## Brief A
Copy out the rows exactly, everything from the line containing "Viewport: 706px width, 452px height." down to the line containing "Looking at the screenshot, I should (x=535, y=392).", and leave the pictures out.

IN ITS half-century of existence, the United Nations has never been a universally praised, or even universally accepted, organization. In spite of criticism and controversy it has managed to live on and, at times, has even had some successes. Within the past few years, however, a series of scandals has exposed deep-rooted flaws in the United Nations. Diplomats and U.N. officials have long proposed bureaucratic modifications, but by now it ought to be clear to observers of all political stripes that the organization is in need of a radical remaking. If, as seems very likely, those reforms prove impossible to achieve, then the United States and its allies need to consider an even more radical solution: abolishing and replacing the United Nations.

With few exceptions, the United Nations has failed to live up to its founders' vision of an organization that advanced international peace, security and human rights. Out of all the great problems in the world, terrorism, nuclear proliferation, genocide and religious and political oppression, the United Nations has done little, if anything, to solve them. In the past 12 years alone, millions of people have died and continue to die in genocides in Rwanda and Sudan, with almost no U.N. intervention to speak of. Meanwhile, the body supposed to monitor human rights violations, the U.N. Human Rights Council, currently includes such human rights abusers as China, Cuba and Saudi Arabia. The body it replaced, the Human Rights Comission, had been even worse, featuring Libya, Syria, Vietnam and Sudan.

The real problem with the United Nations is not bureaucratic or procedural but a compositional one. The United Nations ought to have strict standards for granting membership to governments. States that violate basic human rights and put the security of the world at risk should not be allowed to maintain membership in the organization.

## Input records
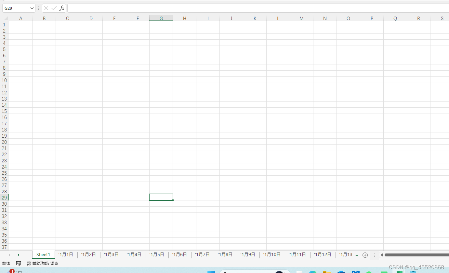Click the Enter checkmark icon in the formula bar
The width and height of the screenshot is (449, 273).
click(x=54, y=8)
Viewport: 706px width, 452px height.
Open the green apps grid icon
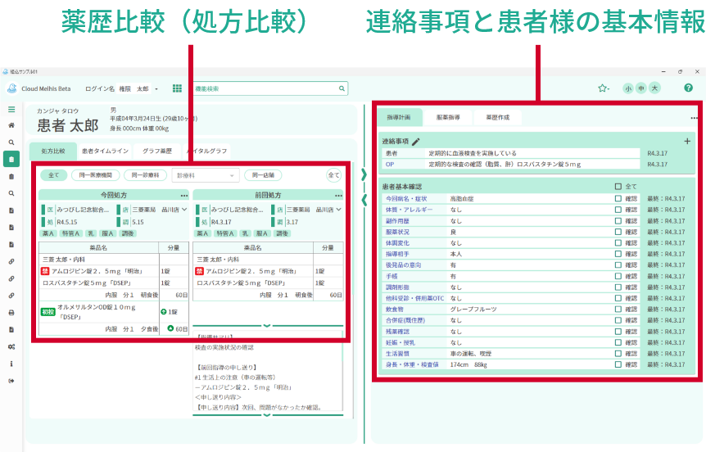pyautogui.click(x=177, y=88)
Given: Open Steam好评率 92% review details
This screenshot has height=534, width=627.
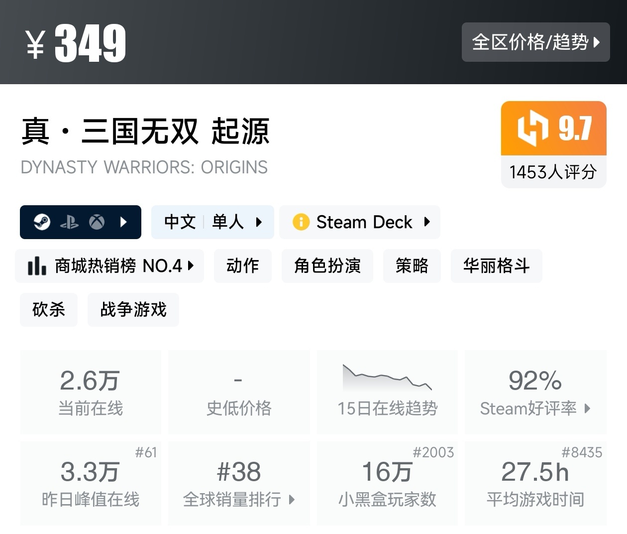Looking at the screenshot, I should (x=535, y=392).
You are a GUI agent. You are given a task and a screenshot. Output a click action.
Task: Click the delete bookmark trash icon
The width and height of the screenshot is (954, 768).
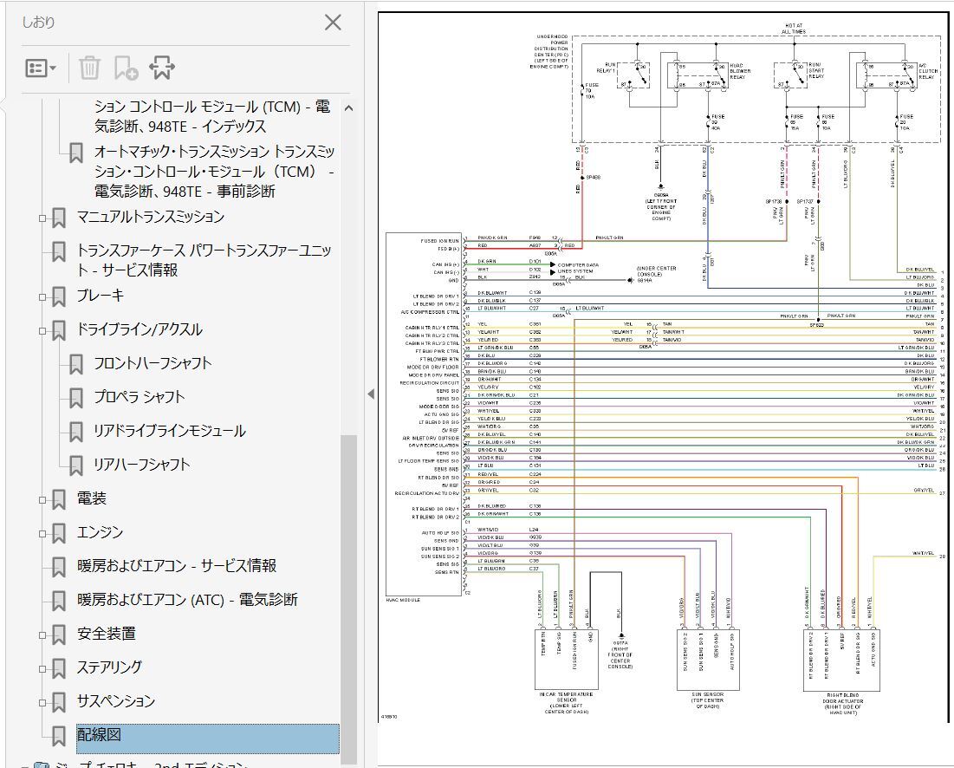click(x=89, y=68)
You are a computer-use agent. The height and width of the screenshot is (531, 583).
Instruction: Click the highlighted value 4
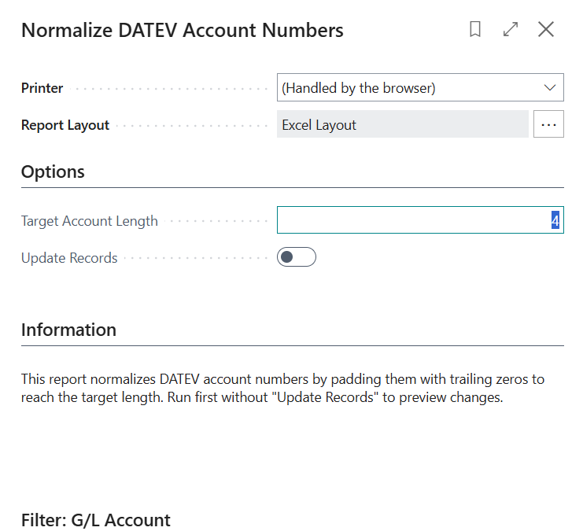point(555,222)
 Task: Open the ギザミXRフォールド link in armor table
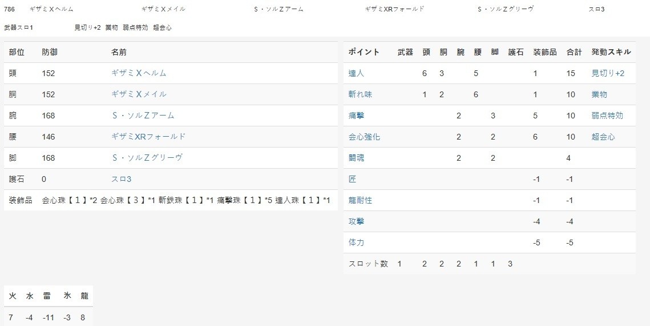click(x=148, y=137)
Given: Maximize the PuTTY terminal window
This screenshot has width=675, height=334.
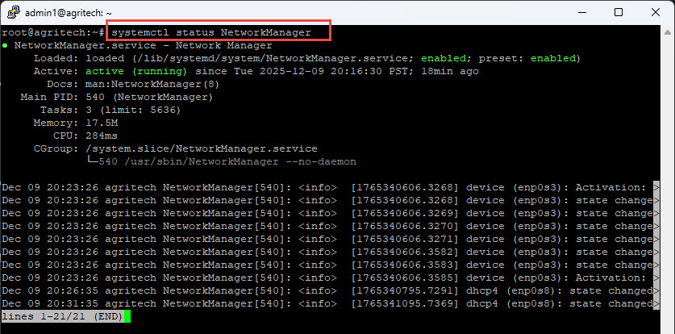Looking at the screenshot, I should point(619,13).
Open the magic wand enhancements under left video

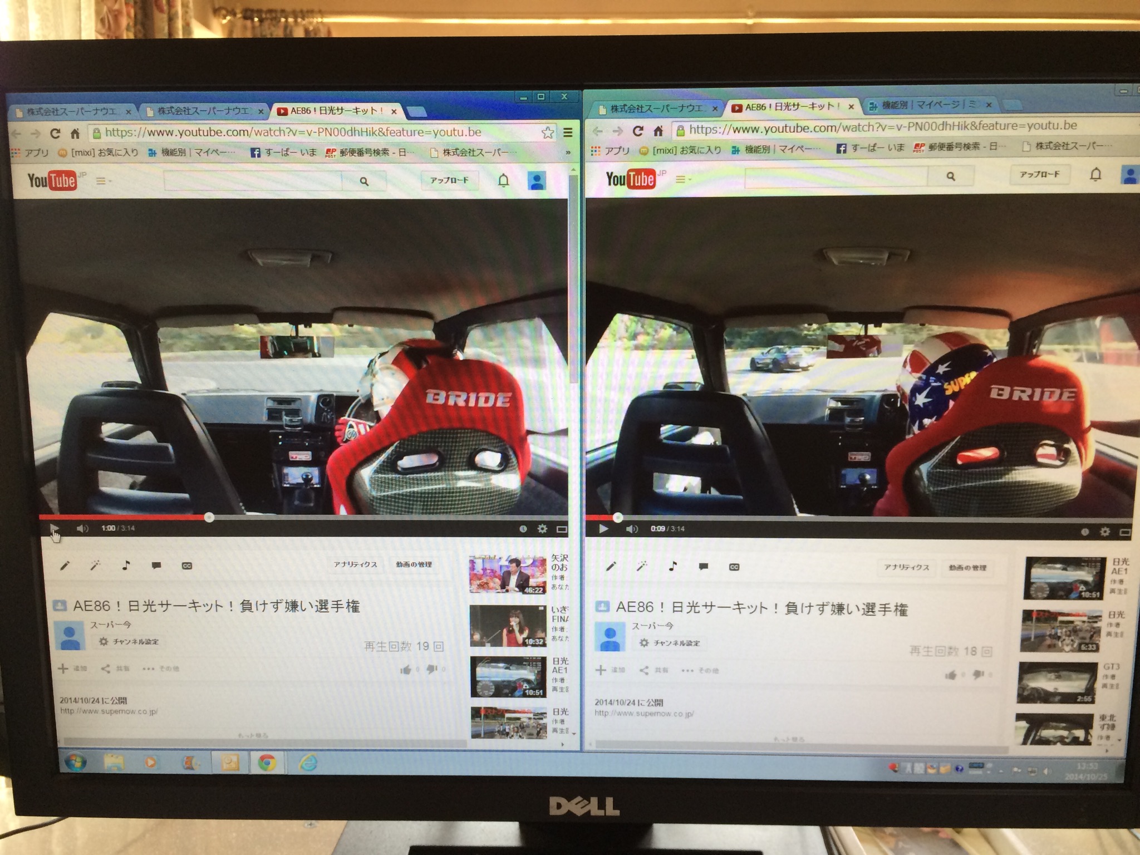coord(95,566)
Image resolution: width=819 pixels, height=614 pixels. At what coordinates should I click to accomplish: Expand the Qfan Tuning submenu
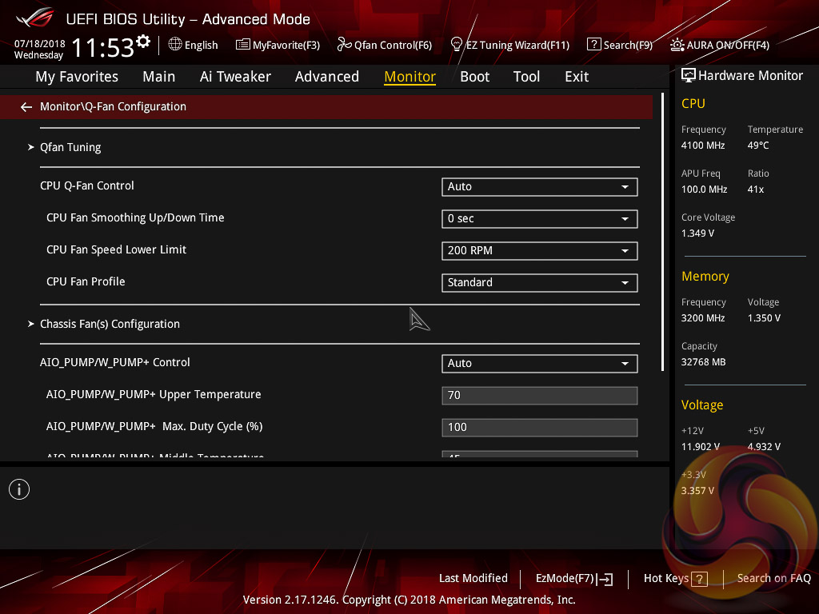[70, 148]
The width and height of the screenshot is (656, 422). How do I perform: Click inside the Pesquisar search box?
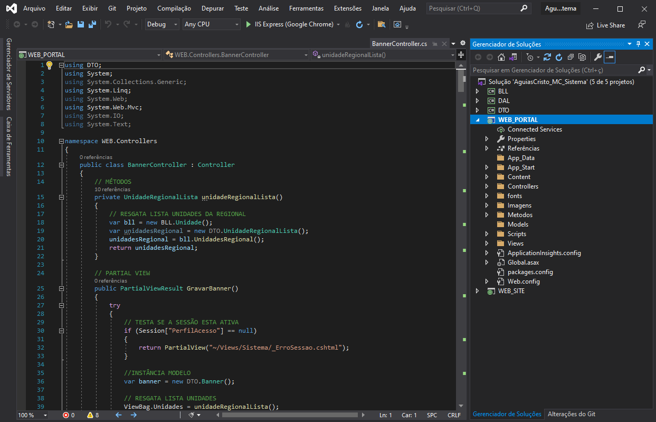coord(475,8)
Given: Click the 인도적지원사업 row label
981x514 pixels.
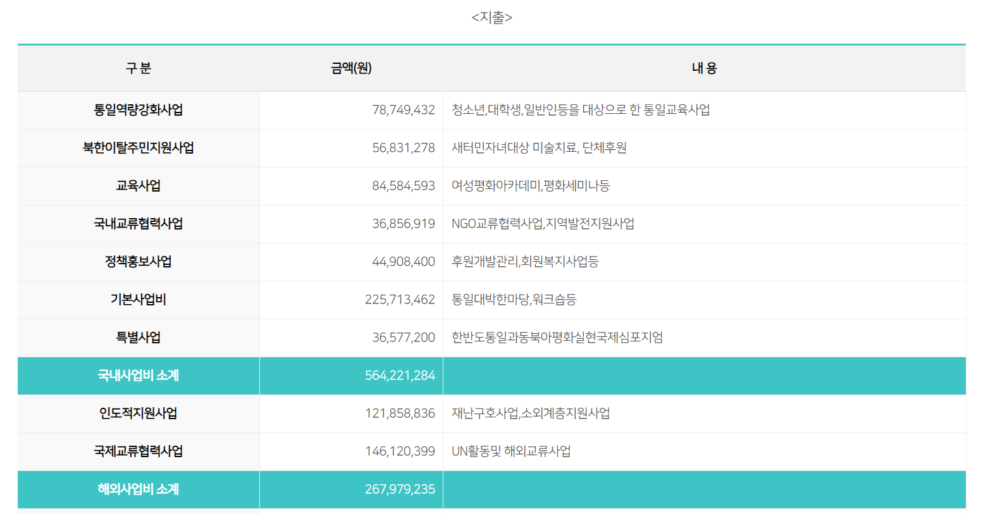Looking at the screenshot, I should pyautogui.click(x=139, y=413).
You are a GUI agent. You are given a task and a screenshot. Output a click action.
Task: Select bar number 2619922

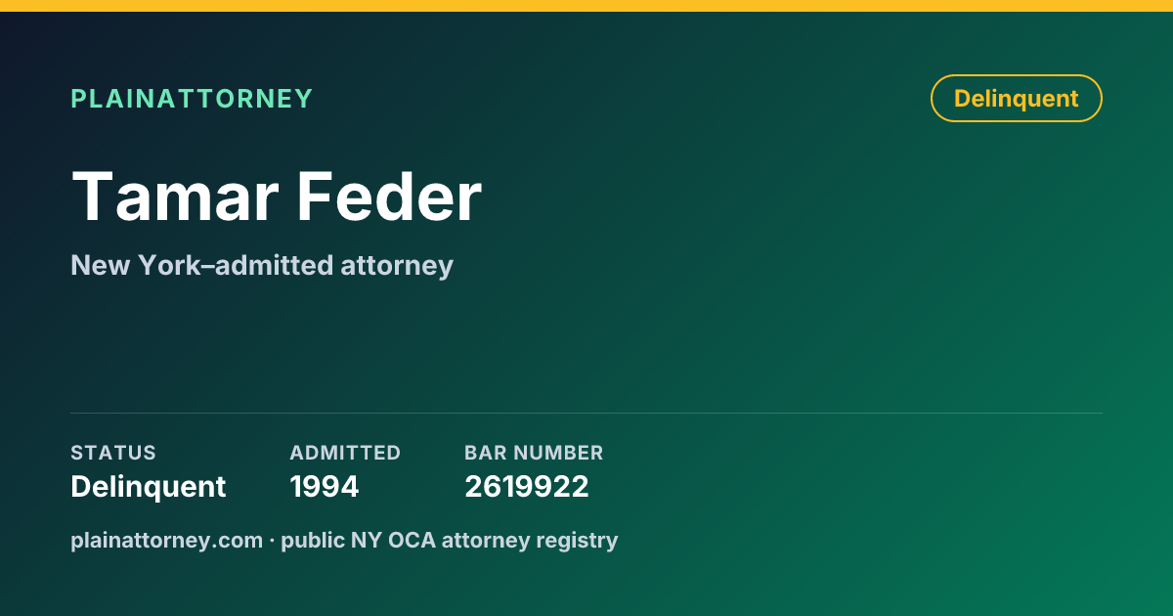click(x=527, y=486)
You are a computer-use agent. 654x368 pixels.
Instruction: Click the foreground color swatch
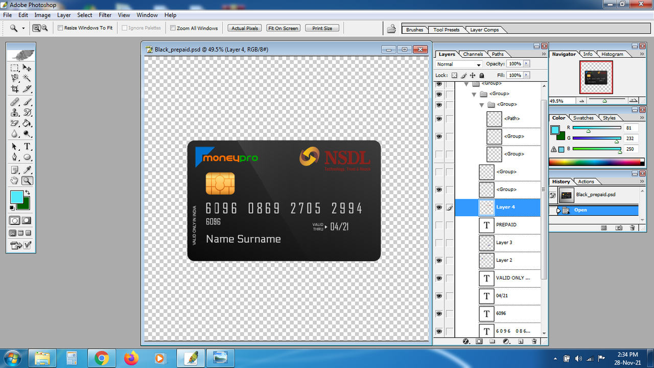pyautogui.click(x=17, y=197)
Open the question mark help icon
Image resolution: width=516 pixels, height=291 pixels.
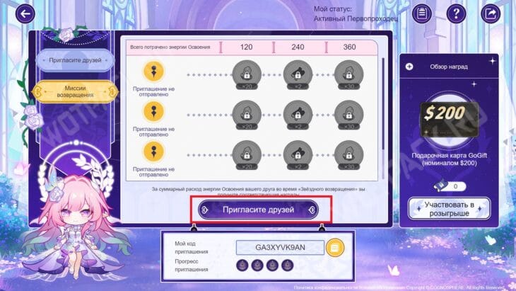click(456, 13)
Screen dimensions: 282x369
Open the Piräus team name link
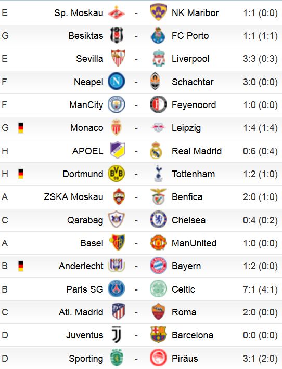click(x=185, y=359)
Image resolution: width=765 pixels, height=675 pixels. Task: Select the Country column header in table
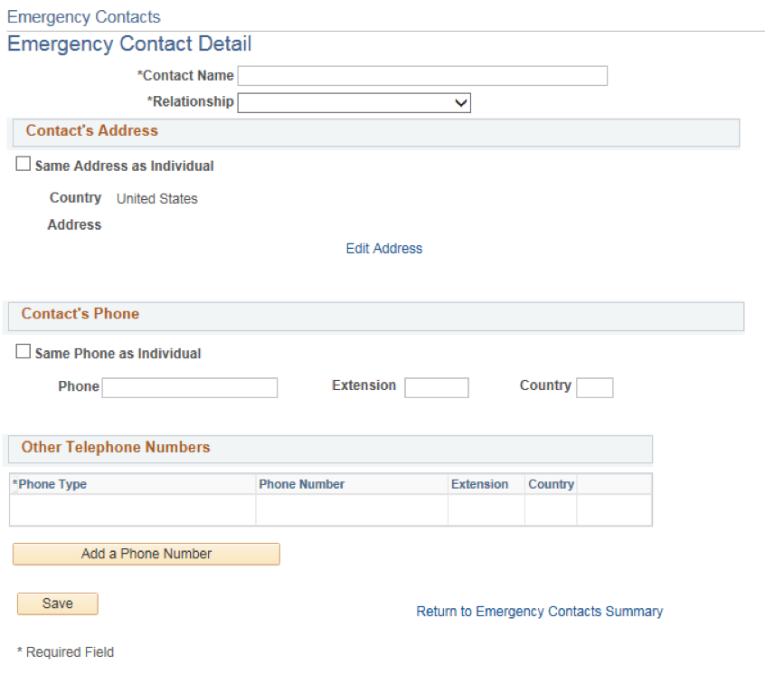pyautogui.click(x=552, y=484)
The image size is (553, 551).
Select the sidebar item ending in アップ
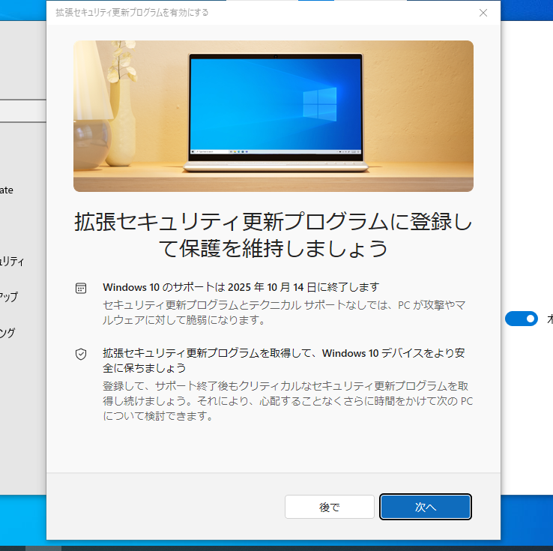pos(9,296)
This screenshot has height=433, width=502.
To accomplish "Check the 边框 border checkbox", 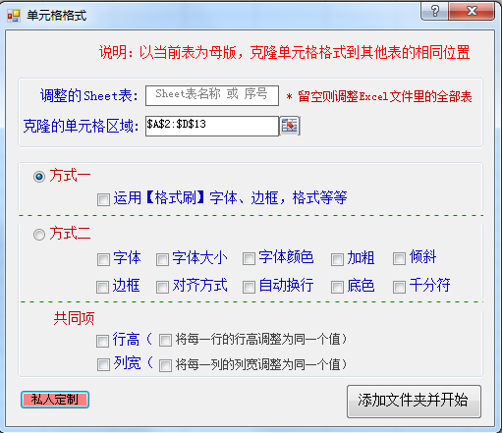I will point(102,287).
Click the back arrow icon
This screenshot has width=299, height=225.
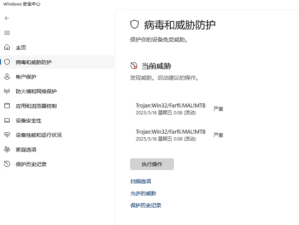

## Brief B
Rewrite everything from "IN ITS half-century" down to "replacing the United Nations." in the article on the United Nations, changing "scandals" to "revelations".

## Exercise output A
Viewport: 706px width, 452px height.
Open the green apps grid icon
pyautogui.click(x=177, y=88)
Given: Open Steam好评率 92% review details
This screenshot has height=534, width=627.
Looking at the screenshot, I should (x=535, y=392).

## Exercise output B
IN ITS half-century of existence, the United Nations has never been a universally praised, or even universally accepted, organization. In spite of criticism and controversy it has managed to live on and, at times, has even had some successes. Within the past few years, however, a series of revelations has exposed deep-rooted flaws in the United Nations. Diplomats and U.N. officials have long proposed bureaucratic modifications, but by now it ought to be clear to observers of all political stripes that the organization is in need of a radical remaking. If, as seems very likely, those reforms prove impossible to achieve, then the United States and its allies need to consider an even more radical solution: abolishing and replacing the United Nations.